Falar do Lewandowski e do Toffoli é perda de tempo. Não consigo sequer imagina-los como juízes… Para a função, falta-lhes tudo.

Quanto a Fachin, parece que agora acertou o prumo, e decidiu a favor dos anseios do povo brasileiro que deseja fazer valer a lei.

E a presidente do STF, Carmem Lúcia segue firme na decisão de não ceder aos apelos dos lacaios a serviço do garanhão de Garanhuns. Parabéns, não se deixe dobrar pelos iníquos e não carregue o peso do opróbrio. A integridade é salutar para o corpo e para a mente.

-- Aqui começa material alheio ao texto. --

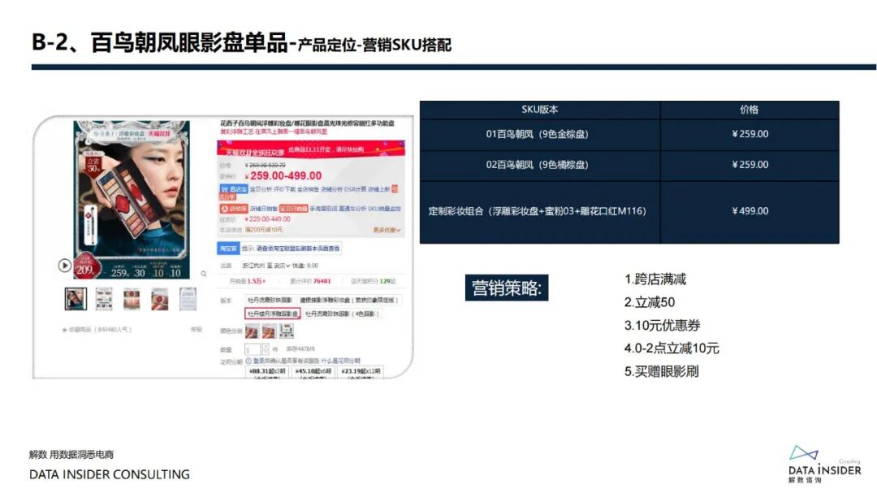Select the first swatch under 颜色分类
This screenshot has width=877, height=493.
[x=253, y=331]
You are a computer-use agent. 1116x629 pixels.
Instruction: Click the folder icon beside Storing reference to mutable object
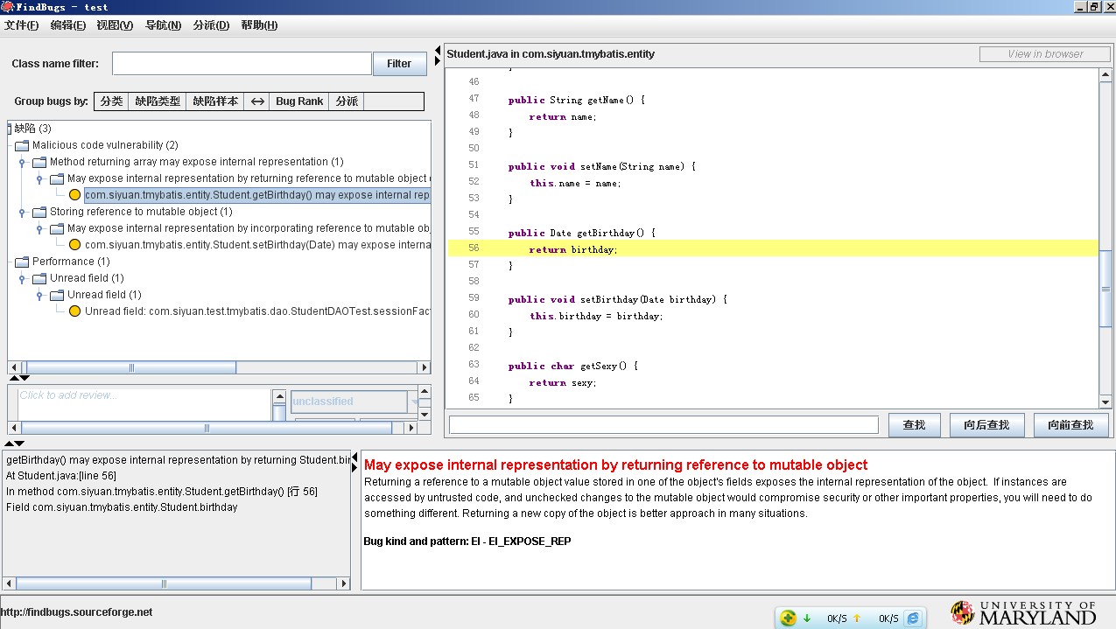[39, 211]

Sei que há e haverá excelentes juízes a serviço da população que os remunera regiamente. Não obstante, observamos alguns comportamentos que parece estarmos vivendo um pesadelo absurdo e interminável, e vivemos um caos social porque a corrupção tomou conta de nossa sociedade.

Assim, faço um apelo a todos os defensores do direito, da lei e da ordem: “Não ridicularizem a nossa justiça. Precisamos ordem para alcançarmos progresso. Sem ordem viveremos eterno caos social, e seremos reféns dos vigaristas que abundam por aí. Honrem os seus diplomas e os seus juramentos”.